En 1642, étant aux eaux de Bourbon avec le cardinal de Richelieu, le duc d’Enghien, au milieu des plus difficiles conjonctures, saisit un prétexte pour s’en venir à Paris, « où la passion qu’il avoit pour Mlle du Vigean l’appeloit. »

C’est surtout après la mort du cardinal, dans les années 1643 et 1644, qu’éclatèrent les amours de Condé. La galanterie étant alors à la mode, ces amours n’avaient été un mystère ni un scandale pour personne. La Bibliothèque nationale possède une histoire manuscrite de la régence d’Anne d’Autriche dont l’auteur déclare avoir été le témoin de toutes les choses qu’il raconte, et, dans une lettre adressée au prince de Condé, lui dédie en quelque sorte ces mémoires. Il y est plusieurs fois question de la tendresse des deux jeunes gens, dont l’un sortait à peine de l’adolescence, et l’autre avait vingt-deux ans à Rocroy en 1643, vingt-trois à Nortlingen en 1644, vingt-cinq à Mardyk, à Furnes et à Dunkerque en 1646, et vingt-six à Lens en 1647. Après la campagne de Flandre, où le duc d’Orléans avait pris Gravelines et où Condé avait pris Fribourg, « ces illustres conquérants, dit notre manuscrit[2], ayant apporté leurs lauriers aux pieds de la régente, qui étoit alors à Fontainebleau, se retirèrent, le premier à Paris et l’autre à Chantilly. Si la cour de Fontainebleau surpassoit celle de Chantilly en nombre, celle-cy ne lui cédoit en rien en galanterie et en plaisirs. La princesse de Condé, les duchesses d’Anguyen et de Longueville y estoient venues, accompagnées d’une douzaine de personnes de qualité les plus aimables de France. Outre la beauté du lieu, les jeux et la promenade, la musique et la chasse, et généralement tout ce qui peut faire un séjour agréable, se trouvoient en celui-cy. La jeune Du Vigean y estoit, pour laquelle le duc d’Anguyen avoit alors beaucoup d’estime et d’amitié. Elle, de son costé, y respondoit assez, et tout le monde les favorisoit. »
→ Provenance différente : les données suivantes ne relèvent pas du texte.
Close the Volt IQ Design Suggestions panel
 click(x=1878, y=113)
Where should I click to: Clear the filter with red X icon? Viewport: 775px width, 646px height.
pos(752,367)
Il faut voir dans les mémoires du temps, les détails de ce curieux épisode de la jeunesse de Condé, les vicissitudes de cette liaison aussi tendre qu’elle était pure, les espérances, les craintes, les jalousies, tous les troubles heureux qui accompagnent l’amour. Mlle du Vigean avait supplié[3] Condé de dissimuler ses sentimens en public ; elle l’avait engagé, en badinant peut-être, à faire semblant d’aimer Mlle de Boutteville ; mais celle-ci était si belle, et le jeu était si dangereux, que

  1. , Voyez l’article précédent, livraison du 15 mai.
  2. Supplément français, 935, fol. 30-31.
  3. Mémoires de Mme de Motteville, t. Ier, p. 295.